## TEXTO CITADO:

◇ ◇ ◇

Irina Cordeiro – Muito. Ambos são trabalhos manufaturados, que envolvem uma cadeia, um movimento coletivo para sua realização. Além da estética e apresentação, os parâmetros de tendência, inovação e sustentabilidade também permeiam esses universos criativos. Desde pequena, era apaixonada por panos. Lembro que, ainda criança, eu mesma direcionava a costureira para fazer roupas diferentes das que havia no mercado, que eu pudesse vestir. Além de desenhar, amava fazer roupas para as bonecas. Esses universos são muito próximos para mim. A forma como apresento meus pratos e como me visto, os estudos para o menu de cada projeto e a humanização desses processos criativos ditam como o mundo me enxerga. Cozinhar e moda são formas de me comunicar.
HB – De onde vêm suas inspirações na hora de criar novos pratos? Existe algum momento ou lugar que desperta mais a sua criatividade?

◇ ◇ ◇

## MATERIAL FORNECIDO:
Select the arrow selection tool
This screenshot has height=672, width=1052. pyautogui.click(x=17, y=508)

◇ ◇ ◇

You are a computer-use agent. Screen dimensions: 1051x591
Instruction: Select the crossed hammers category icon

◇ ◇ ◇

## OBJETIVO DO EXERCÍCIO:
Dê seguimento à entrevista com Irina Cordeiro, escrevendo o que vem depois da última pergunta apresentada. As linhas acima não são necessárias.

## RESULTADO DO EXERCÍCIO:
IC – Sim. Eu busco no passado, na ancestralidade e nas potências do Brasil diverso para a criação. Hoje, já conheço o Brasil em quase sua totalidade, seja culturalmente, seja por sua história e por seus sabores. Meus diálogos de viagem com o povo me fazem compreender nosso real tamanho, e é isso que sirvo na minha mesa. Gente me inspira.
HB – Como você costuma desenvolver seus pratos? Quais são as etapas do seu processo criativo na cozinha?
IC – Sou uma alquimista. A criatividade é algo muito simples, visceral e poético para mim. As ideias surgem das mais diversas formas do meu cotidiano. E da forma mais bruta que vem à mente, isso se transfere ao prato. No Irina Restaurante, mudamos de cardápio com as estações. Daí levanto o que teremos de mais fresco, faço uma compra desses itens e vou com meu time para a cozinha testar. Uso meu banco de referências ancestrais e vou brincar. Com diversão, saúde e tradição surgem cada temperada. No inverno, fizemos PIMENTA-DE-CHEIRO E MEL DE ABELHA NATIVA para ilustrar todo o menu. O mel, por ser um bálsamo para o pulmão, protege do frio e gera imunidade; a pimenta, por ser termogênica, traz sensação de alegria. No mais, é brincar de misturar.

Irina Cordeiro – Foto: Rafael Brilhante
HB – Quais são seus temperos favoritos na hora de cozinhar e como eles influenciam o resultado final dos pratos?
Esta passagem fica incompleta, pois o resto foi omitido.